- _原文資料_

--------------------------------

映画を読む

ドイツ某都市にて勉強中です。「映画を読む」と題して、観た映画の感想や印象等を淡々と書いていこうと思っています。ネタバレに関しては最低限の配慮はしたいですが、踏み込んだ内容も書くと思うので、気にする方はご注意を。

息ができないほどの非人間性のなかでなおも人間らしさと呼びうるものが存在することができるのか(ネメシュ・ラースロー「サウルの息子」/László Nemes "Saul Fia" 2015年)

久しぶり(といっても10日ぐらいぶり)の映画館。ネメシュ・ラースロー「サウルの息子」(László Nemes "Saul Fia" HU 2015)を鑑賞。

これでもか、というほどに息苦しい映画だった。舞台はナチスドイツによって運営されるアウシュヴィッツ・ビルケナウ強制収容所。主人公は、同胞をガス室に送りその死体を処理する作業に従事する特殊部隊“ゾンダ―コマンドSonderkommando”の一員であるユダヤ系ハンガリー人のサウル。もっともその歴史的な文脈は冒頭でわずかに示唆されるのみで、映画中ではほとんど、誰がどこで何を何のためにしているのかということの説明は、なされない。ただサウルの顔だけに過度にズームアップした長回しの映像は、不規則に揺れ、ぼやけ、突然に途切れ、また再開する。その映像の中に断片的に映りこむのは、身ぐるみをはがされガス室に押し込まれる人々の狂騒であり、将校の暴力や嘲笑や命令のジェスチャーであり、生気なく行き来する強制労働者の痩せてうつろな表情であり、処理されるべき廃棄物と化し焼却するために引きずられてゆく人間たちの裸の肉体の山だ。エンドロールを除いて一切のバックミュージックもなく、怒号と、叫喚と、警報と、銃声とが、映画中ほとんど絶え間なく響き渡り混ざりあって空間を圧迫している。こういったものの全てが、その一つひとつにフォーカスがあてられることがないままに、サウルという一個人が生きる世界の背景を構成している。そこには一切の装飾もおもねりもない。悲しみや恐れといった感情さえも抱くことができない。まるで観る者を拒絶するかのように、しかし最高度の技術をもって、人間性を排した空間と時間が現出する。このようにして、ほとんど息をすることさえ困難に感じられる非人間的な世界が、観る者の眼前に描き出される。

--------------------------------

- _提供データ_
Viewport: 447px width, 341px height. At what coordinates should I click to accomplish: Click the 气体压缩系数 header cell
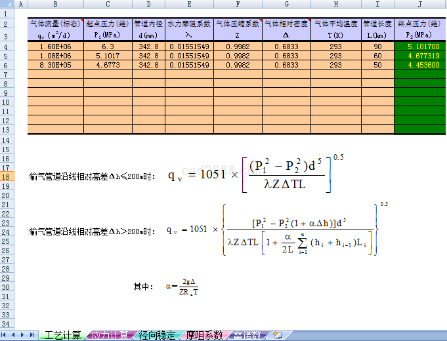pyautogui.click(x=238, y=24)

--------------------------------

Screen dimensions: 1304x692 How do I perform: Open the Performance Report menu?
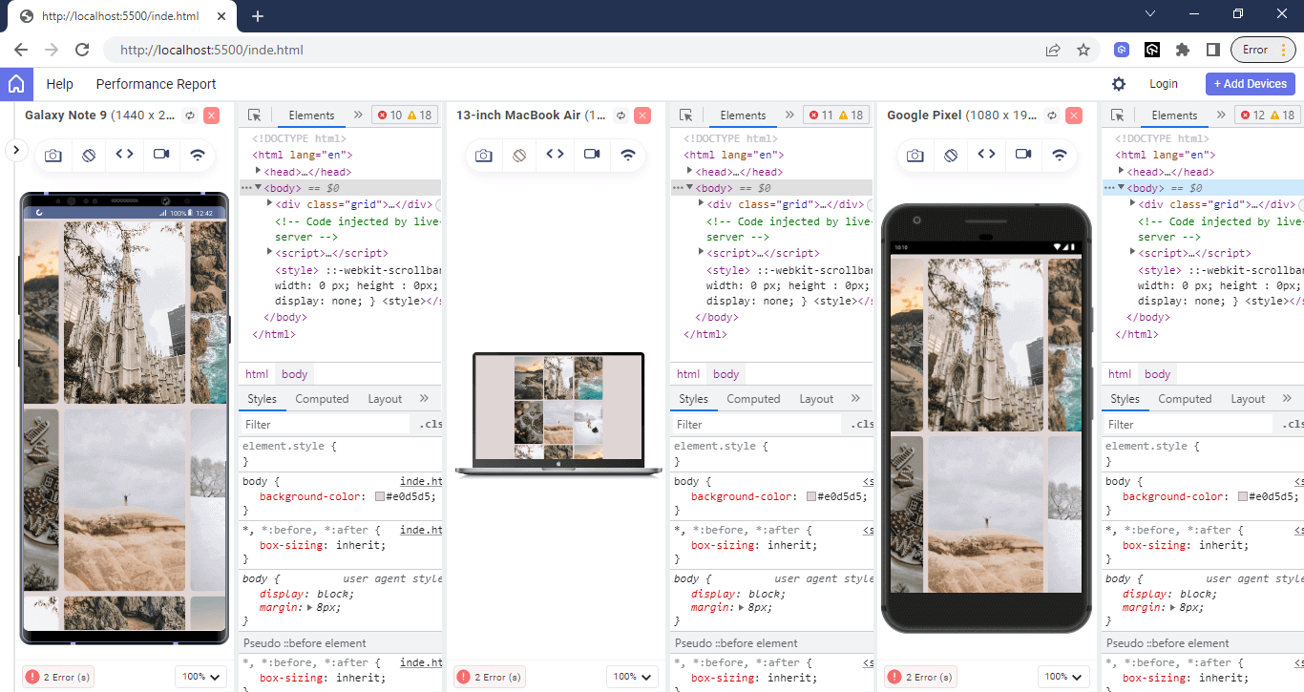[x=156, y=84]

--------------------------------

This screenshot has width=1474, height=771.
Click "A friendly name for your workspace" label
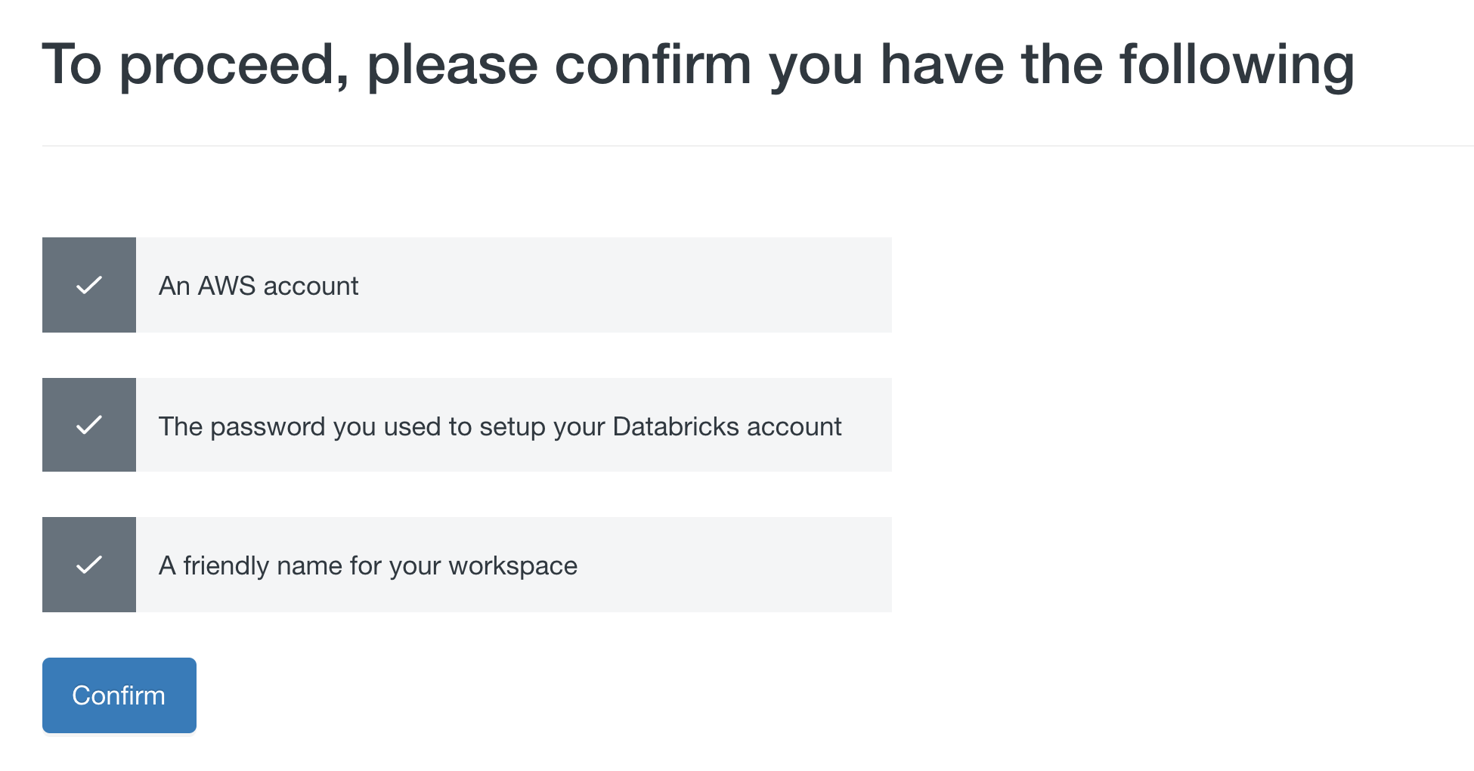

--------------------------------

- _作業内容_
1. 映画「サウルの息子」の感想文のうち、「これでもか、というほどに息苦」から「観る者の眼前に描き出される。」までを両端も含めて、一字一句変えずに書き出してもらえますか。
2. 映画「サウルの息子」の感想文を、最後の文の後から書き継いでもらえますか。

- _課題別解答_
1.
これでもか、というほどに息苦しい映画だった。舞台はナチスドイツによって運営されるアウシュヴィッツ・ビルケナウ強制収容所。主人公は、同胞をガス室に送りその死体を処理する作業に従事する特殊部隊“ゾンダ―コマンドSonderkommando”の一員であるユダヤ系ハンガリー人のサウル。もっともその歴史的な文脈は冒頭でわずかに示唆されるのみで、映画中ではほとんど、誰がどこで何を何のためにしているのかということの説明は、なされない。ただサウルの顔だけに過度にズームアップした長回しの映像は、不規則に揺れ、ぼやけ、突然に途切れ、また再開する。その映像の中に断片的に映りこむのは、身ぐるみをはがされガス室に押し込まれる人々の狂騒であり、将校の暴力や嘲笑や命令のジェスチャーであり、生気なく行き来する強制労働者の痩せてうつろな表情であり、処理されるべき廃棄物と化し焼却するために引きずられてゆく人間たちの裸の肉体の山だ。エンドロールを除いて一切のバックミュージックもなく、怒号と、叫喚と、警報と、銃声とが、映画中ほとんど絶え間なく響き渡り混ざりあって空間を圧迫している。こういったものの全てが、その一つひとつにフォーカスがあてられることがないままに、サウルという一個人が生きる世界の背景を構成している。そこには一切の装飾もおもねりもない。悲しみや恐れといった感情さえも抱くことができない。まるで観る者を拒絶するかのように、しかし最高度の技術をもって、人間性を排した空間と時間が現出する。このようにして、ほとんど息をすることさえ困難に感じられる非人間的な世界が、観る者の眼前に描き出される。

2.
この非人間性の世界のなかにはしかし、人間らしさを思わせるものが、二つの方向で描かれる。一つは、強制労働者たちのうちで企てられるナチス将校に対するプロテストの動き。彼らは出口のないこの非人間的な閉塞から解放されんとして、時間をかけて秘密裏に、蜂起を計画する。主人公サウルもまたこの抵抗運動への協力者である。このプロテストには、この世において生きるということに徹底的に拘った人間らしさの可能性が賭けられている。もう一つの人間らしさは、ガス室に送られて瀕死となり、最終的に将校に無造作な仕方で絞殺されたある子供の亡骸を、ユダヤ教の儀礼に則って埋葬しようとするサウルの姿のなかに認められる。サウルは、この子供は自分の息子であると主張するのだが、それが本当の話であるのかどうかは判然としない。とにかくサウルは、この子供を適切に弔うというそのことのために、自らに課せられた労働ばかりか抵抗運動のための地下活動をも蔑ろにして、子供の亡骸を解剖や焼却から守り、自らの寝床に隠し、埋葬のために正しい儀礼を施すことができるラビを探し求めようと尽力する。最終的にサウルは、この一人の死者を弔うというそのことを、いまなお生きる多くの者のためのプロテストよりも優先させるに至る。「おまえは、生きている者たちを、死んだ者のために裏切ったんだ」。非人間的な世界のただなかで、この世に生きようとする者の人間らしさと、既にこの世を去った者のための人間らしさが衝突し、相互にきしみあい、不協和音を奏でる。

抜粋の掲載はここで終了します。